They were students and dreamers, pursuing their ambition for a better life.
And on Tuesday night, Kenyans remembered them as innocent victims of a terrorist attack that stunned a nation and left communities heartbroken.
The gathering started with quiet chatter among a crowd of hundreds before mourners went silent and moved toward one end of Nairobi's Uhuru Park. Organizers unloaded 147 crosses from a truck and quietly planted them in the ground.
Mourners read names of some of the victims as candles flickered in the dark. The crowd then sang the national anthem.
The attack at a university in Garissa on Thursday killed 147 people, mostly students. The Al-Shabaab militant group claimed responsibility.
As the country mourned the victims, others took to social media to humanize
them by sharing their stories. They talked about aspiring lawyers, doctors and teachers.
"I can't even look at pictures of the people killed without crying," said Mary Wambui, 32, who lives in Nakuru, hundreds of miles from Garissa.
"They were just children.

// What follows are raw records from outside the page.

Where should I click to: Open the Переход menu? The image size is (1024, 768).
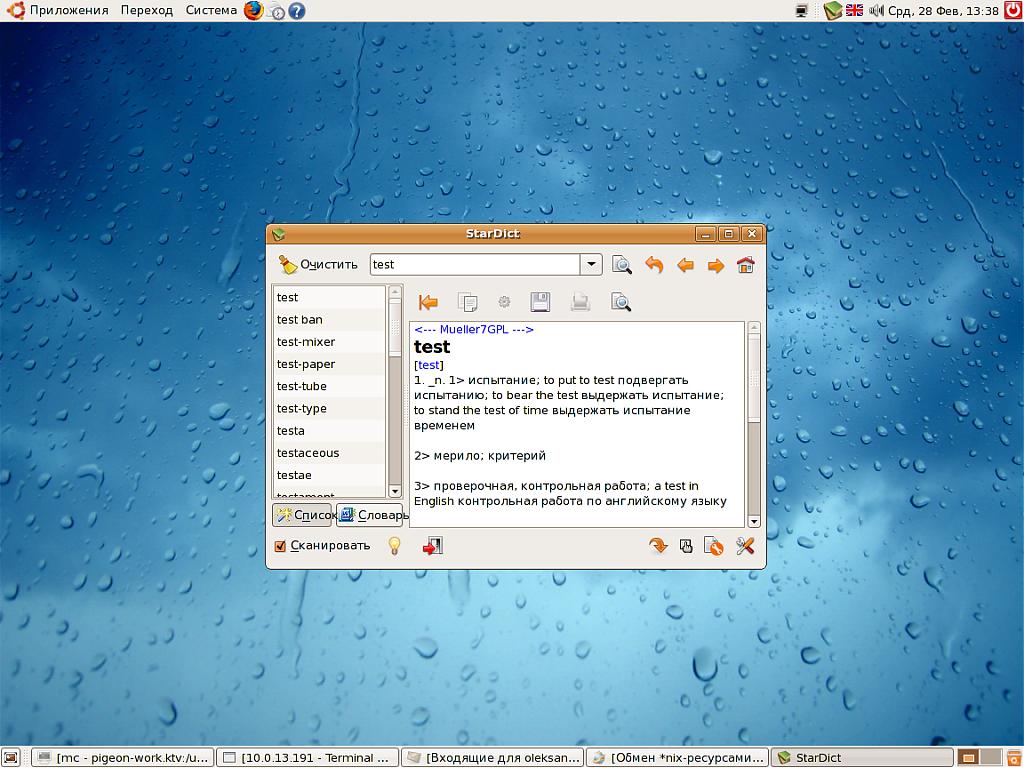(x=146, y=10)
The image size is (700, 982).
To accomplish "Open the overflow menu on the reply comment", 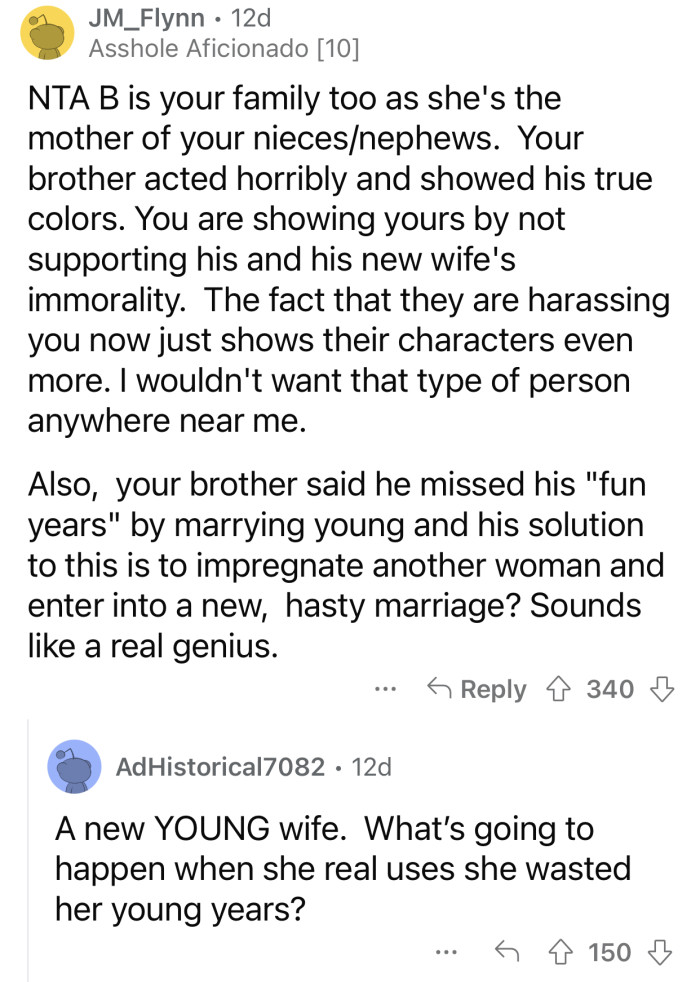I will pyautogui.click(x=445, y=952).
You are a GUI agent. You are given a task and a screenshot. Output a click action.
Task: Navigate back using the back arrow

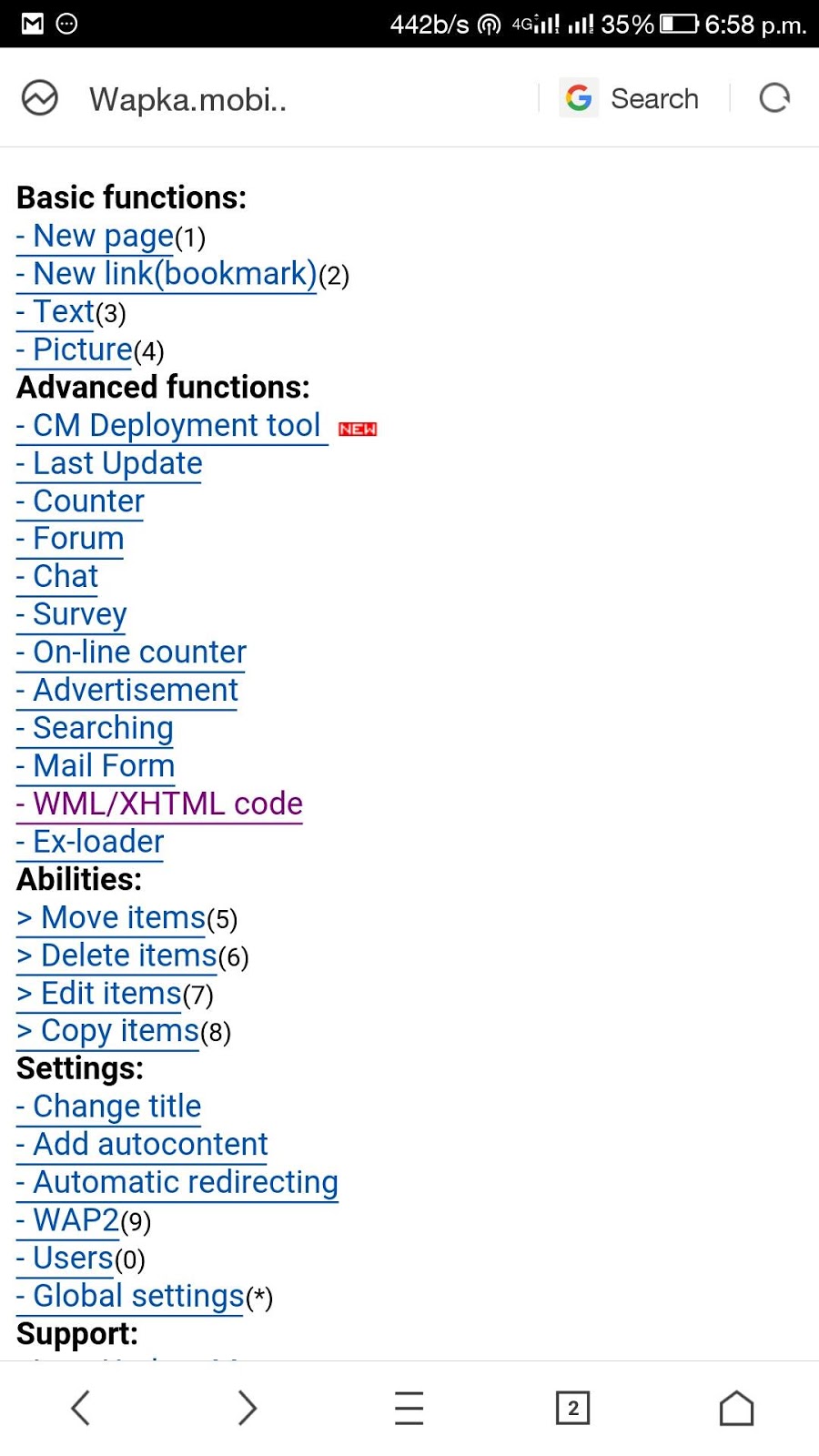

They were trying to make a better life for themselves. Some were first to go to college in their communities. They died trying to get an education."
Using the hashtag #147notjustanumber, Kenyans used social media to talk about the lives of the victims. They shared pictures of beaming faces, full of life and energy, in happier days. They talked about parents too shocked to speak after identifying their children's bodies.
"We need to talk about the bright futures cut short," said Boniface Mwangi, who organized the vigil. "Today's meeting will be a calling to say, 'We need to remember the 147; they are not just a number.' We are trying to avoid remembering these people as just a number."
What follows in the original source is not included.